▶ [Exercise brief]: Write out the whole listing again, exactly.
•••
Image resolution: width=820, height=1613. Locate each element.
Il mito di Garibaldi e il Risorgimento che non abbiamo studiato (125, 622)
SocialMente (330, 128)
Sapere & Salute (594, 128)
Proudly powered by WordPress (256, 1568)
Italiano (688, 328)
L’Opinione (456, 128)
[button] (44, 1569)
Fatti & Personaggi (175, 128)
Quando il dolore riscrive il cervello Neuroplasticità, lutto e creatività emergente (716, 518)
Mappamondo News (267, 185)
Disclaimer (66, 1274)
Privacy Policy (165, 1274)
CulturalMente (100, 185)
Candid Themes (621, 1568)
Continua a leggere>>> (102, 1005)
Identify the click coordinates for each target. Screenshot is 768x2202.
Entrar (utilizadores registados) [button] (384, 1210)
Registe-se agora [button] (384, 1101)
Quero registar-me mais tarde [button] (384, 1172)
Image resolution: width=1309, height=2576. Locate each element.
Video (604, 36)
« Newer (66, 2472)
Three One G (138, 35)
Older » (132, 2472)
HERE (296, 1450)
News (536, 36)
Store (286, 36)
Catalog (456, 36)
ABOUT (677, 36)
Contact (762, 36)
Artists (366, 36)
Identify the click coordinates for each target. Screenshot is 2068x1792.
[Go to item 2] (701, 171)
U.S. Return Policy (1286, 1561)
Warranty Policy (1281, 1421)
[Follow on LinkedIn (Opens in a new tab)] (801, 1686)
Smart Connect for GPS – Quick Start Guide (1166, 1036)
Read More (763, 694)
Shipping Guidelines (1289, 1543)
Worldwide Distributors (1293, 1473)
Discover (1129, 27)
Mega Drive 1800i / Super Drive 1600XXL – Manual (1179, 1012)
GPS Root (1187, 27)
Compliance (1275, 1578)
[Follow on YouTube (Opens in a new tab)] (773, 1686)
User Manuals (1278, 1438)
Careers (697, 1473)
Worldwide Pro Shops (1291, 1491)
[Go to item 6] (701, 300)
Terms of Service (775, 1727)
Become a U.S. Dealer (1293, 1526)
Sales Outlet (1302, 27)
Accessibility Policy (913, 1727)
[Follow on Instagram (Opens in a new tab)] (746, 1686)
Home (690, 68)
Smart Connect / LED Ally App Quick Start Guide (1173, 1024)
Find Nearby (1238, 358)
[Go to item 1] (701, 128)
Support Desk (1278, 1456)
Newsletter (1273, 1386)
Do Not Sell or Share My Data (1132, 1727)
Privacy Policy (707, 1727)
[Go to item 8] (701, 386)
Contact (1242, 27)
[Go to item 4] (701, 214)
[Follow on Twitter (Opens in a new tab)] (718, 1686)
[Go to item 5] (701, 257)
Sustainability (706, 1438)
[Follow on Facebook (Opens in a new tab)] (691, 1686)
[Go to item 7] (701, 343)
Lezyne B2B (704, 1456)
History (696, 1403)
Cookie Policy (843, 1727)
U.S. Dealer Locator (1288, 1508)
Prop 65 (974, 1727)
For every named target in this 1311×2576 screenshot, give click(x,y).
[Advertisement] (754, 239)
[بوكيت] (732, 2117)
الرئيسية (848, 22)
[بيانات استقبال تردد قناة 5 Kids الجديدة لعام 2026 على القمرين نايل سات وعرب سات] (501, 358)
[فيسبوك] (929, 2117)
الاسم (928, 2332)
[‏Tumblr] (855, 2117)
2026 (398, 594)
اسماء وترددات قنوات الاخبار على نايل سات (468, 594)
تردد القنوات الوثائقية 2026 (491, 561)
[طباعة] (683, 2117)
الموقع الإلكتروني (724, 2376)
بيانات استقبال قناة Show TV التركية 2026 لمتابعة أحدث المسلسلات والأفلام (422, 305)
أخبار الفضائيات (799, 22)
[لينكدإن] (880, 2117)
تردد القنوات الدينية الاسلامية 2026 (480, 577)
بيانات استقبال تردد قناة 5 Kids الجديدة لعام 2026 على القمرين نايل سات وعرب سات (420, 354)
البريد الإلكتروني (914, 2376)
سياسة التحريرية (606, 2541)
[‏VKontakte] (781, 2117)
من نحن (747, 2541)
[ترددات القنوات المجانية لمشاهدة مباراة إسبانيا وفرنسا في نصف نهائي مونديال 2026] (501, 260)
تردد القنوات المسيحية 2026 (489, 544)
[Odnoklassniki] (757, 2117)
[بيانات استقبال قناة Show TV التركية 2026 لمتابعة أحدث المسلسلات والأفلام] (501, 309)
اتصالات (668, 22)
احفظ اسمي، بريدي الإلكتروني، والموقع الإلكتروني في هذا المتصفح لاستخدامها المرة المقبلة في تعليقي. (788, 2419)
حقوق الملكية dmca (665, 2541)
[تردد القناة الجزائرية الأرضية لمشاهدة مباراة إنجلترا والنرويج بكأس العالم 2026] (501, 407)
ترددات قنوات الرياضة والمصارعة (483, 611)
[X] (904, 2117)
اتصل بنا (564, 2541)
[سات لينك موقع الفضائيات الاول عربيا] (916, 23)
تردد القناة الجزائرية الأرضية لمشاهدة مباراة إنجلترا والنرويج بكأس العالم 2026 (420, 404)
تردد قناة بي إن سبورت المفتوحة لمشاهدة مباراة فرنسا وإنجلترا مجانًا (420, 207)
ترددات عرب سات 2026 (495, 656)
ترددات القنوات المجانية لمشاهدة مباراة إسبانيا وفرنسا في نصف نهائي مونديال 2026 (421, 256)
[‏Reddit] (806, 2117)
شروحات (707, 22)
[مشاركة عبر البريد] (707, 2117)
•••
▶ [Answer space]:
Image resolution: width=820, height=1613. Locate each element.
Il mito di Garibaldi e il Risorgimento che non abbiamo studiato (125, 622)
SocialMente (330, 128)
Sapere & Salute (594, 128)
Proudly powered by WordPress (256, 1568)
Italiano (688, 328)
L’Opinione (456, 128)
[button] (44, 1569)
Fatti & Personaggi (175, 128)
Quando il dolore riscrive il cervello Neuroplasticità, lutto e creatività emergente (716, 518)
Mappamondo News (267, 185)
Disclaimer (66, 1274)
Privacy Policy (165, 1274)
CulturalMente (100, 185)
Candid Themes (621, 1568)
Continua a leggere>>> (102, 1005)
Identify the click coordinates for each target. Screenshot is 768x2202.
Entrar (utilizadores registados) [button] (384, 1210)
Registe-se agora [button] (384, 1101)
Quero registar-me mais tarde [button] (384, 1172)
Image resolution: width=1309, height=2576. Locate each element.
Video (604, 36)
« Newer (66, 2472)
Three One G (138, 35)
Older » (132, 2472)
HERE (296, 1450)
News (536, 36)
Store (286, 36)
Catalog (456, 36)
ABOUT (677, 36)
Contact (762, 36)
Artists (366, 36)
Identify the click coordinates for each target. Screenshot is 2068x1792.
[Go to item 2] (701, 171)
U.S. Return Policy (1286, 1561)
Warranty Policy (1281, 1421)
[Follow on LinkedIn (Opens in a new tab)] (801, 1686)
Smart Connect for GPS – Quick Start Guide (1166, 1036)
Read More (763, 694)
Shipping Guidelines (1289, 1543)
Worldwide Distributors (1293, 1473)
Discover (1129, 27)
Mega Drive 1800i / Super Drive 1600XXL – Manual (1179, 1012)
GPS Root (1187, 27)
Compliance (1275, 1578)
[Follow on YouTube (Opens in a new tab)] (773, 1686)
User Manuals (1278, 1438)
Careers (697, 1473)
Worldwide Pro Shops (1291, 1491)
[Go to item 6] (701, 300)
Terms of Service (775, 1727)
Become a U.S. Dealer (1293, 1526)
Sales Outlet (1302, 27)
Accessibility Policy (913, 1727)
[Follow on Instagram (Opens in a new tab)] (746, 1686)
Home (690, 68)
Smart Connect / LED Ally App Quick Start Guide (1173, 1024)
Find Nearby (1238, 358)
[Go to item 1] (701, 128)
Support Desk (1278, 1456)
Newsletter (1273, 1386)
Do Not Sell or Share My Data (1132, 1727)
Privacy Policy (707, 1727)
[Go to item 8] (701, 386)
Contact (1242, 27)
[Go to item 4] (701, 214)
[Follow on Twitter (Opens in a new tab)] (718, 1686)
[Go to item 5] (701, 257)
Sustainability (706, 1438)
[Follow on Facebook (Opens in a new tab)] (691, 1686)
[Go to item 7] (701, 343)
Lezyne B2B (704, 1456)
History (696, 1403)
Cookie Policy (843, 1727)
U.S. Dealer Locator (1288, 1508)
Prop 65 (974, 1727)
For every named target in this 1311×2576 screenshot, give click(x,y).
[Advertisement] (754, 239)
[بوكيت] (732, 2117)
الرئيسية (848, 22)
[بيانات استقبال تردد قناة 5 Kids الجديدة لعام 2026 على القمرين نايل سات وعرب سات] (501, 358)
[فيسبوك] (929, 2117)
الاسم (928, 2332)
[‏Tumblr] (855, 2117)
2026 (398, 594)
اسماء وترددات قنوات الاخبار على نايل سات (468, 594)
تردد القنوات الوثائقية 2026 (491, 561)
[طباعة] (683, 2117)
الموقع الإلكتروني (724, 2376)
بيانات استقبال قناة Show TV التركية 2026 لمتابعة أحدث المسلسلات والأفلام (422, 305)
أخبار الفضائيات (799, 22)
[لينكدإن] (880, 2117)
تردد القنوات الدينية الاسلامية 2026 (480, 577)
بيانات استقبال تردد قناة 5 Kids الجديدة لعام 2026 على القمرين نايل سات وعرب سات (420, 354)
البريد الإلكتروني (914, 2376)
سياسة التحريرية (606, 2541)
[‏VKontakte] (781, 2117)
من نحن (747, 2541)
[ترددات القنوات المجانية لمشاهدة مباراة إسبانيا وفرنسا في نصف نهائي مونديال 2026] (501, 260)
تردد القنوات المسيحية 2026 (489, 544)
[Odnoklassniki] (757, 2117)
[بيانات استقبال قناة Show TV التركية 2026 لمتابعة أحدث المسلسلات والأفلام] (501, 309)
اتصالات (668, 22)
احفظ اسمي، بريدي الإلكتروني، والموقع الإلكتروني في هذا المتصفح لاستخدامها المرة المقبلة في تعليقي. (788, 2419)
حقوق الملكية dmca (665, 2541)
[تردد القناة الجزائرية الأرضية لمشاهدة مباراة إنجلترا والنرويج بكأس العالم 2026] (501, 407)
ترددات قنوات الرياضة والمصارعة (483, 611)
[X] (904, 2117)
اتصل بنا (564, 2541)
[سات لينك موقع الفضائيات الاول عربيا] (916, 23)
تردد القناة الجزائرية الأرضية لمشاهدة مباراة إنجلترا والنرويج بكأس العالم 2026 (420, 404)
تردد قناة بي إن سبورت المفتوحة لمشاهدة مباراة فرنسا وإنجلترا مجانًا (420, 207)
ترددات عرب سات 2026 (495, 656)
ترددات القنوات المجانية لمشاهدة مباراة إسبانيا وفرنسا في نصف نهائي مونديال 2026 (421, 256)
[‏Reddit] (806, 2117)
شروحات (707, 22)
[مشاركة عبر البريد] (707, 2117)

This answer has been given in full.